High Seas Operational Oceanography Gets New Guidelines Print E-mail


On 30 June 2008, the 41st session of the Executive Council of the Intergovernmental Oceanographic Commission of UNESCO (hereinafter IOC) adopted Resolution EC-XLI.4 on the “IOC Guidelines for the implementation of Resolution XX-6 of the IOC Assembly regarding the deployment of profiling floats in the High Seas in the Framework of the Argo Programme”.

 

Argo, a joint IOC-World Meteorological Organization program, is today the pillar of the ocean climate warning system with consequent benefits for the protection of life and property and effective planning for the effects of seasonal to inter-annual climate variability, and development of severe weather systems.
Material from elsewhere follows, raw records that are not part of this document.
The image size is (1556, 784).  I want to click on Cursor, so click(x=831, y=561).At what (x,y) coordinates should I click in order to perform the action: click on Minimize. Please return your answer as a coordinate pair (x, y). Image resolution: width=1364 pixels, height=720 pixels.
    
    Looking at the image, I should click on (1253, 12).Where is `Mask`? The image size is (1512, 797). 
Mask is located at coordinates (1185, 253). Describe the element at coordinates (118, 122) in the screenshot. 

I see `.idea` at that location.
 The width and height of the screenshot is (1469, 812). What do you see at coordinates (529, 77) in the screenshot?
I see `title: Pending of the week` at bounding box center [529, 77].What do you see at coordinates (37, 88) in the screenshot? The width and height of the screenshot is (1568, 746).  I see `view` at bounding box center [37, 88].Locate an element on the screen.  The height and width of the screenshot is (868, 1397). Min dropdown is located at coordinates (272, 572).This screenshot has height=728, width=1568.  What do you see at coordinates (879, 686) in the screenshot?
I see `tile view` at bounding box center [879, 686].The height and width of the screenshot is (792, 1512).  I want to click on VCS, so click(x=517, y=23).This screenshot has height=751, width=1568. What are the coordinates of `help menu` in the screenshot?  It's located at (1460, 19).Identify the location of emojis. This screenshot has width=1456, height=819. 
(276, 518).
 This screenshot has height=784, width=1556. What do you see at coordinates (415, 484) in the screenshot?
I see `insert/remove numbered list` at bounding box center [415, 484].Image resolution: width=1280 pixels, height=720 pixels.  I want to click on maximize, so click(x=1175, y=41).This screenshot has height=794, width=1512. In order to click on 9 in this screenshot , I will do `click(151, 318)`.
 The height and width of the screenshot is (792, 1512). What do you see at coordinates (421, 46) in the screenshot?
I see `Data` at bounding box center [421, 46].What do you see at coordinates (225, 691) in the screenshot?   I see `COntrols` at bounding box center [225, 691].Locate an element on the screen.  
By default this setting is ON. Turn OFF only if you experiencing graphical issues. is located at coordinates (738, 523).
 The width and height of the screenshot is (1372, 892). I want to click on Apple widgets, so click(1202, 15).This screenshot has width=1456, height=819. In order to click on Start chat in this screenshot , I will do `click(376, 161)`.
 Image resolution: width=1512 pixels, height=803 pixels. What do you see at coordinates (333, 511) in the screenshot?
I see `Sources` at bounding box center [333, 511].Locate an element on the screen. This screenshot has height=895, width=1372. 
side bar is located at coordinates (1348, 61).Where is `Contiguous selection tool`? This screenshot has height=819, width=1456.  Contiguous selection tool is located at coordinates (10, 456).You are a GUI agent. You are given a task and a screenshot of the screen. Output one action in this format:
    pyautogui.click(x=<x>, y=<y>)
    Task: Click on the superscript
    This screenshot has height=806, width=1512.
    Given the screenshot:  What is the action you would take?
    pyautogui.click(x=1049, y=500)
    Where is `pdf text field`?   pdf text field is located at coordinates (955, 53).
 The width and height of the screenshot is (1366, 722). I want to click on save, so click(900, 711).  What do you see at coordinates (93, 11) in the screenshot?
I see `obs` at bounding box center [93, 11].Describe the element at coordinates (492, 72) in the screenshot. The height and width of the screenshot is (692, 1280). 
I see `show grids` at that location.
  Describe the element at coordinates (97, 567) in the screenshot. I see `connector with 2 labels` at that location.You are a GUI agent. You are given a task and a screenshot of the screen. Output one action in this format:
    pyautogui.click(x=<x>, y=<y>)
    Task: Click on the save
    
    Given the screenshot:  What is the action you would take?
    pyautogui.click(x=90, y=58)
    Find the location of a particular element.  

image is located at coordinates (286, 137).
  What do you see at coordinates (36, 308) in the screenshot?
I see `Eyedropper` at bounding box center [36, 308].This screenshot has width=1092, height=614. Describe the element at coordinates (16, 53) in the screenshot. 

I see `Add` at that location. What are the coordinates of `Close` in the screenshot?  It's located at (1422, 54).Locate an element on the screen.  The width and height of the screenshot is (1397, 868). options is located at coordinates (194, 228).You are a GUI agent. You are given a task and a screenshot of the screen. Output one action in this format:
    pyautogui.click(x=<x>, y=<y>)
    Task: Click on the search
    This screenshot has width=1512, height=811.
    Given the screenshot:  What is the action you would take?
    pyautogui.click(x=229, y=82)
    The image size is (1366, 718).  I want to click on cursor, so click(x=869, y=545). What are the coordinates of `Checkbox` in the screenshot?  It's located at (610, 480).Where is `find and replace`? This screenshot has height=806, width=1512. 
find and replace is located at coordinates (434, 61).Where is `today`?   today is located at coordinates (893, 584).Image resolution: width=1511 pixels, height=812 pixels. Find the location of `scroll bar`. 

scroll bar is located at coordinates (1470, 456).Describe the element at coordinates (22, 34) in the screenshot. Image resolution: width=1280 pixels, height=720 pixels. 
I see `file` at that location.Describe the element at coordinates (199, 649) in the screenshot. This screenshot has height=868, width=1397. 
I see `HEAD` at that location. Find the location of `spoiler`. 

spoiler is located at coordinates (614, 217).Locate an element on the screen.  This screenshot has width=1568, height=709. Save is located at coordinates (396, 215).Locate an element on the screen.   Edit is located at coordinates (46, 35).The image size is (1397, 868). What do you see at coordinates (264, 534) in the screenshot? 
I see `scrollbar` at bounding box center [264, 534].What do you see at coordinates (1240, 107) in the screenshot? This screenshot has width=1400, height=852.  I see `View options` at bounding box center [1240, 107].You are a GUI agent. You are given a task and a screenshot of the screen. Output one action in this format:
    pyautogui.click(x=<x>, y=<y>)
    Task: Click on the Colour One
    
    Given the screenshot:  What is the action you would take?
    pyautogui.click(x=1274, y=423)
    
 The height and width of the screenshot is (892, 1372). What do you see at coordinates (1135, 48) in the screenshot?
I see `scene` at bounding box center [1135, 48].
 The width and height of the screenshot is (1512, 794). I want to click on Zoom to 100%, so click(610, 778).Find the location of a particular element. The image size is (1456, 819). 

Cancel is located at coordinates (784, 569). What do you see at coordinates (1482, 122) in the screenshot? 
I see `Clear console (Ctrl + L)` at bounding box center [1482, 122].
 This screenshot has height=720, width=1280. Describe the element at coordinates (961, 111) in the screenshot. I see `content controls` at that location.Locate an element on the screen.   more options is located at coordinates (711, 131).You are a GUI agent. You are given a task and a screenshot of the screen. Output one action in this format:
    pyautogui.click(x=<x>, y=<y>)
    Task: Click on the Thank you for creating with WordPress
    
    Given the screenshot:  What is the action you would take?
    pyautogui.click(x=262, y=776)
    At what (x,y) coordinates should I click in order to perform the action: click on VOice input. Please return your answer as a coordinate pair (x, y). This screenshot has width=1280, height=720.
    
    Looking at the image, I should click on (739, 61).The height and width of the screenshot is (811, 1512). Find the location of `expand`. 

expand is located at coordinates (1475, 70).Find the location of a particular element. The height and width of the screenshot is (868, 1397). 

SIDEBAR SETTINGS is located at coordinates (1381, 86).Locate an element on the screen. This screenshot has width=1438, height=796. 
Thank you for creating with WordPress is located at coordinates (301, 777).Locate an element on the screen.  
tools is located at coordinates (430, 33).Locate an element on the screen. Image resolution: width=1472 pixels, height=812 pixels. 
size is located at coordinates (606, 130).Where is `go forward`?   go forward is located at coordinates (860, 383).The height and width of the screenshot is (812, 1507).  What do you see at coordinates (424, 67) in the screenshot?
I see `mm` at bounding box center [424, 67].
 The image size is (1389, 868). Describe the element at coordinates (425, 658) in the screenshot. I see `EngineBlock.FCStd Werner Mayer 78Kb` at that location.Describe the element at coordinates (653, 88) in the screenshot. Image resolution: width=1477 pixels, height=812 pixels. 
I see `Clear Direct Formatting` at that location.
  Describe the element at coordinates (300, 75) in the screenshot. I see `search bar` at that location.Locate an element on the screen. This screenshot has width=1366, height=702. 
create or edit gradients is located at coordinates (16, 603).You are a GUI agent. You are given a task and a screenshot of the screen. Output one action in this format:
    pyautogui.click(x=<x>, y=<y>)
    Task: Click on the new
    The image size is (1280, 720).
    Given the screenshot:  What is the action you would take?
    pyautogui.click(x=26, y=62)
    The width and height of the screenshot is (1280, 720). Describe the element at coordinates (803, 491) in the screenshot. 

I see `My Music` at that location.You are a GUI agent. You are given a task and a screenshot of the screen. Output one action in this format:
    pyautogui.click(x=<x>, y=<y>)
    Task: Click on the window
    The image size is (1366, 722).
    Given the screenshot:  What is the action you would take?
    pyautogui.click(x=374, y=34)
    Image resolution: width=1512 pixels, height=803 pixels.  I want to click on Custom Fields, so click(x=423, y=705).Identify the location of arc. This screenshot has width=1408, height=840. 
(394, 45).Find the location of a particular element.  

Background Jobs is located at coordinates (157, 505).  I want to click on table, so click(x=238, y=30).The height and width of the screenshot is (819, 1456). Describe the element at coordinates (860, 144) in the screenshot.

Argo has revolutionized the collection of information from the ocean and the access to this information through a free and unrestricted data distribution policy. The state of the global ocean is examined by Argoon a regular basis

In the absence of a specific international legal instrument regulating profiling floats, drifting buoys, and other similar objects deployed in the oceans, and given that with existing surface drifting buoys, some of these new instruments may drift into waters under national jurisdiction, IOC Member States gave the mandate in 2003 that the legal issues associated with the collection of data in the Exclusive Economic Zone (EEZ) should be incorporated into the mandate of the IOC Advisory Body of Experts on the Law of the Sea (IOC/ABE–LOS).